Asal Mula Isu PKI Ditebar

Oleh: Wahyu Sutono

 

Pilu rasanya melihat bangsa ini diadu domba oleh kelompok tertentu melalui isu PKI yang mustahil itu ada. Makin pedih saat mendengarJokowi difitnah PKI, lalu beliau katakan mana mungkin, karena saat PKI dibubarkan beliau masih balita. Jelas ini murni manuver politik busuk untuk mendeskreditkan pemerintah. Jadi sungguhlah dungu bila masih ada yang percaya isu murahan nan licik ini.

Karenanya masyarakat luas tak perlu takut. Karena cara primitif ini mulai muncul saat kampanye Pilpres 2014 lalu dimana akun Twitter atas nama Trio Macan yang pertama sekali fitnah, dan pelakunya (RN) sudah dipenjara. Lalu cuitan itu dijadikan referensi oleh tabloid abal-abal 'Obor Rakyat' yang saat kampanye membagi secara gratis, dimana kontennya berisi hoax, karenanya tabloid inipun berurusan dengan hukum.

 

 

Bila kemudian beredar foto-foto pasukan komunis yang konon katanya ada 15 juta mengenakan simbol PKI, itu hoax karena ternyata diambil dari Philipina (Partido Komunista ng Pilipinas). Terlebih setelah biang MCA terciduk semuanya semakin terang benderang bila itu murni hoax. Bagaimana dengan pernyataan Kivlan Zen yang gencar mengatakan di PDIP itu sarang PKI, dan tahun depan PKI bakal bangkit dengan jumlah 60 juta. Ini makin lebih ngawur lagi.

Mereka yang gencar menebar isu PKI, sampai saat ini tak bisa membuktikan satupun batang hidung kader PKI, apalagi hingga menyebut siapa ketuanya, sekjennya, kantor pusatnya, kantor cabangnya, dan sebagainya. Yang ada hanya bendera yang mereka buat sendiri.

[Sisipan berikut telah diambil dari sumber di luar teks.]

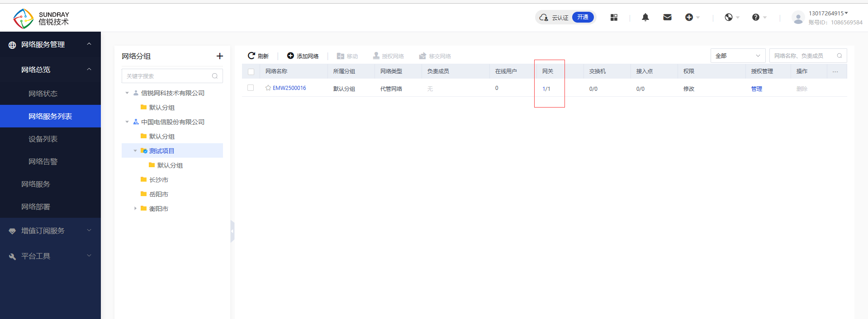Check the EMW2500016 row checkbox
Image resolution: width=868 pixels, height=319 pixels.
point(251,88)
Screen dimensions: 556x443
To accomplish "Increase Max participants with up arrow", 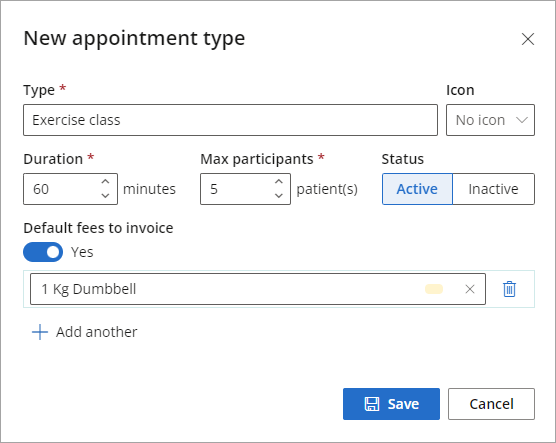I will pos(279,182).
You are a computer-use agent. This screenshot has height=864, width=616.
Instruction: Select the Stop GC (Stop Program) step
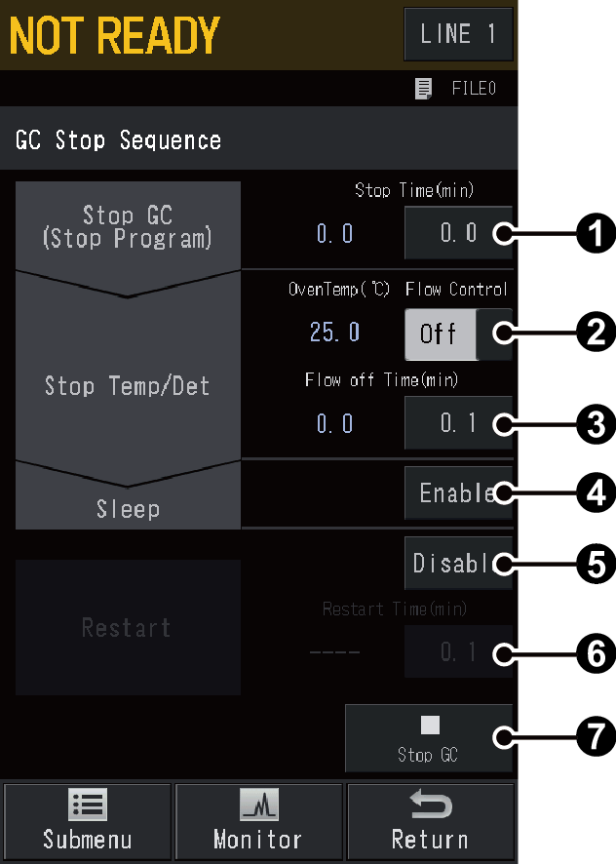tap(128, 225)
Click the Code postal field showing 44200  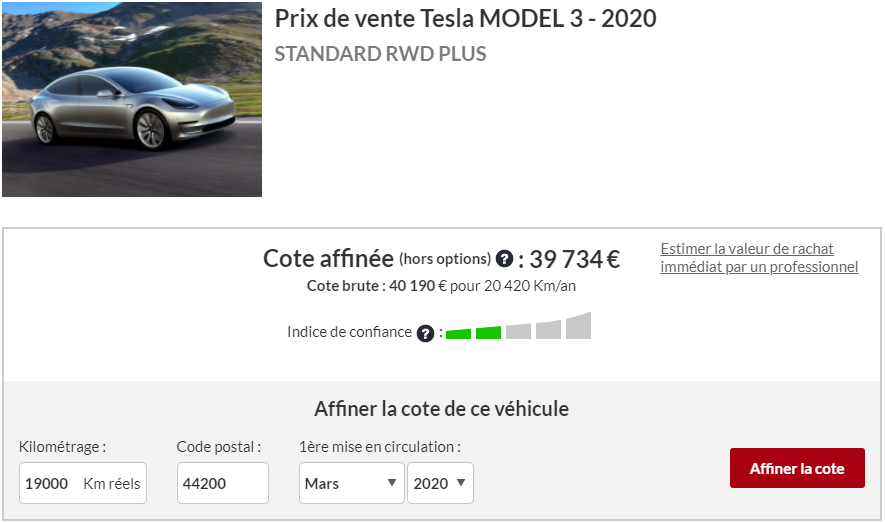click(223, 483)
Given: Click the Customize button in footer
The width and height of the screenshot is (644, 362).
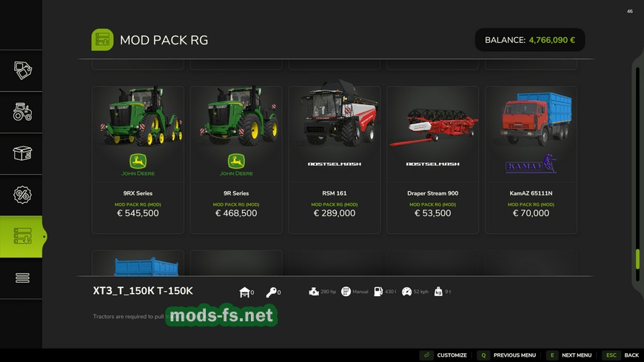Looking at the screenshot, I should [x=443, y=355].
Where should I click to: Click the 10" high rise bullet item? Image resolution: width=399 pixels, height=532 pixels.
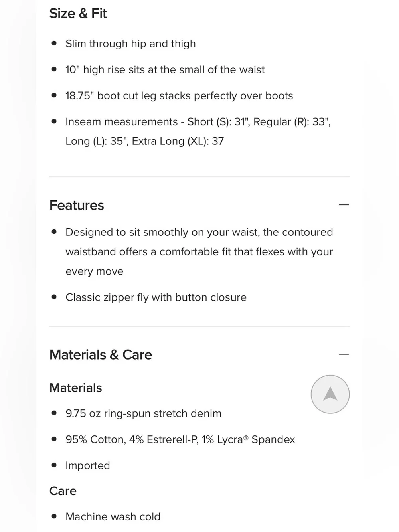pos(165,70)
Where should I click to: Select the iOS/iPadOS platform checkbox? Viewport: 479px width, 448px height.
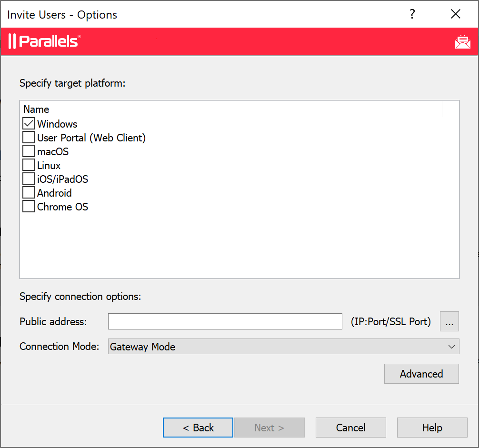pyautogui.click(x=29, y=179)
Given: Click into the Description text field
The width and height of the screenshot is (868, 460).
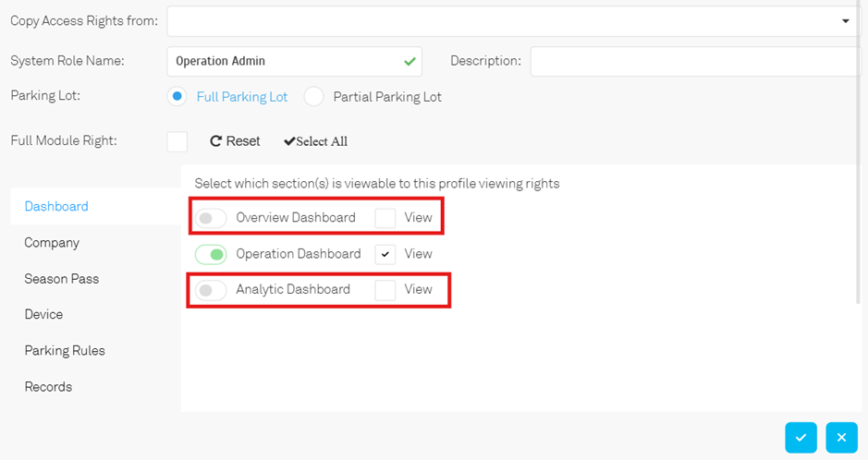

Lucu kan? Coba bayangkan lagi, bila dari 257 juta penduduk Indonesia, 60 juta diantaranya adalah PKI, itu berarti diantara 4-6 orang di Indonesia salah satunya adalah anggota PKI. Wuih ngibulnya terlalu kasar deh.

PKI itu tinggal sejarah dan "tidak" mungkin berkembang kembali di Indonesia. Lalu bila dikatakan sekarang sudah resmi ada kantor pusatnya. Silahkan lihat langsung di Salemba, bahwa bekas kantornya sudah seperti rumah hantu karena lama tak berpenghuni, bau pesing dan sama sekali tidak pernah ada kegiatan. Ada beberapa hal yang tidak memungkinkan PKI bisa berkembang kembali.

Pertama, masyarakat Indonesia sudah terbiasa dicekoki dengan trauma Komunisme ala rezim orde baru yang bekasnya masih terasa hingga kini. Jadi jelas bila PKI muncul bakal langsung digebuk. Laipula era komunisme international sudah berakhir dan usang. Jerman Timur sudah lama hilang, dan Tiongkok sudah moderat. Mungkin yang bertahan tinggal Kuba, tapi kondisi ekonominya morat marit.

Kedua dalam Undang Undang Nomor 27 tahun 1999, tentang Perubahan Kitab Undang Undang Hukum Pidana Yang Berkaitan Dengan Kejahatan Terhadap Keamanan Negara, jelas sekali bahwa Indonesia melarang adanya Partai yang berhaluan Komunisme, karena hal itu bertentangan dengan Pancasila.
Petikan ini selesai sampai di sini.